At the time, bitcoin was trading at over $6,500.
James told the Manhattan Supreme Court:
Our investigation has determined that the operators of the ‘Bitfinex’ trading platform, who also control the ‘tether’ virtual currency, have engaged in a cover-up to hide the apparent loss of $850 million dollars of co-mingled client and corporate funds.
Market Bleeds
Bitfinex never signed any formal contract with Crypto Capital, she continued. This is despite handing the firm over $1 billion.
Bitfinex knew it had to move quickly to cover up the loss. It thus allegedly transferred over $700 million from Tether’s reserves to Crypto Capital. This was done without any notice to the shareholders. Even worse, the two entities conspired to hide these transactions when the Office of the Attorney General set out to investigate them.
The court order requires that Tether and Bitfinex cease all transactions involving the dissipation of the U.S dollar assets that reportedly back Tether tokens. Further, it bars the companies from destroying any material relevant to the case.
Unsurprisingly, the market bled after the AG announced the investigation. Just one hour after the announcement, the crypto market had lost over $10 billion according to data from CoinMarketCap. Currently, bitcoin is trading at $5,295, down 3.5 percent in the past 24 hours. And according to one expert, it could go below the $5,000 mark before long.
Stephen Innes, an executive at SPI Management told Bloomberg:
These latest allegations not only bring Tether’s credibility into question, they cast a dark cloud over the entire industry. While the market remains tentatively supported above the key psychological $5,000 mark, given the waves of pessimism hitting the market this morning it wouldn’t surprise me if this major support level gives way.
The AG Acted in Bad Faith, Bitfinex Says
Bitfinex responded quickly, posting a press release on its website shortly after the AG’s announcement.
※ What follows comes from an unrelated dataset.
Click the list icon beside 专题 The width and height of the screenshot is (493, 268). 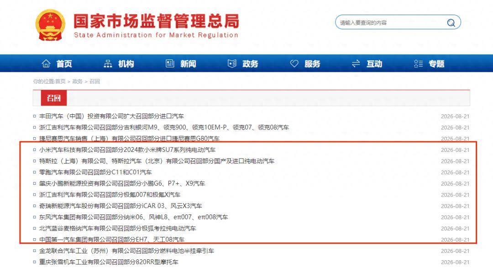(418, 64)
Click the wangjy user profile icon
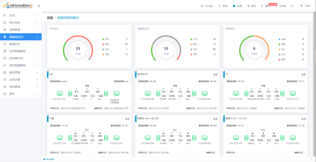The height and width of the screenshot is (162, 316). (x=202, y=6)
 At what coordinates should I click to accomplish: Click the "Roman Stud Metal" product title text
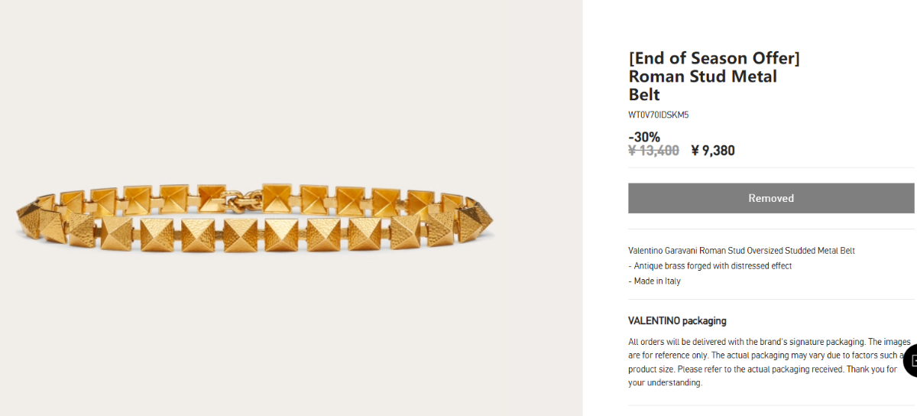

The exchange claimed that the AG’s claims were “written in bad faith” and were full of false assertions. The exchange further denied the $850 million loss, disregarding it as mere hearsay.
Bitfinex will not take the accusations lying down, the press release stated.
And both Bitfinex and Tether are committed to fighting this gross overreach by the New York Attorney General’s office against companies that are good corporate citizens and strong supporters of law enforcement. Bitfinex and Tether will vigorously challenge this, and any and all other actions, by the New York Attorney General’s office.
But not everyone is convinced that the AG is on a witchhunt. Certainly not the CEO and co-founder of Paxos, Charles Cascrilla. Chad, as he is popularly known believes that stablecoins must be fully compliant with the existing laws. In a statement shared with NullTX, he told us that in the long run, fully regulated stablecoins like PAX are the only ones that will stand the test of time.
The news today reinforces our belief that regulation and oversight create confidence and stability for the industry. The industry is trading billions of dollars worth of cryptocurrencies daily – and relying on exchanges and stablecoins that have no licensing, no registration, no oversight, is bad for business and reckless in the long term. We knew this was coming – and we’ve been expecting the tide to turn.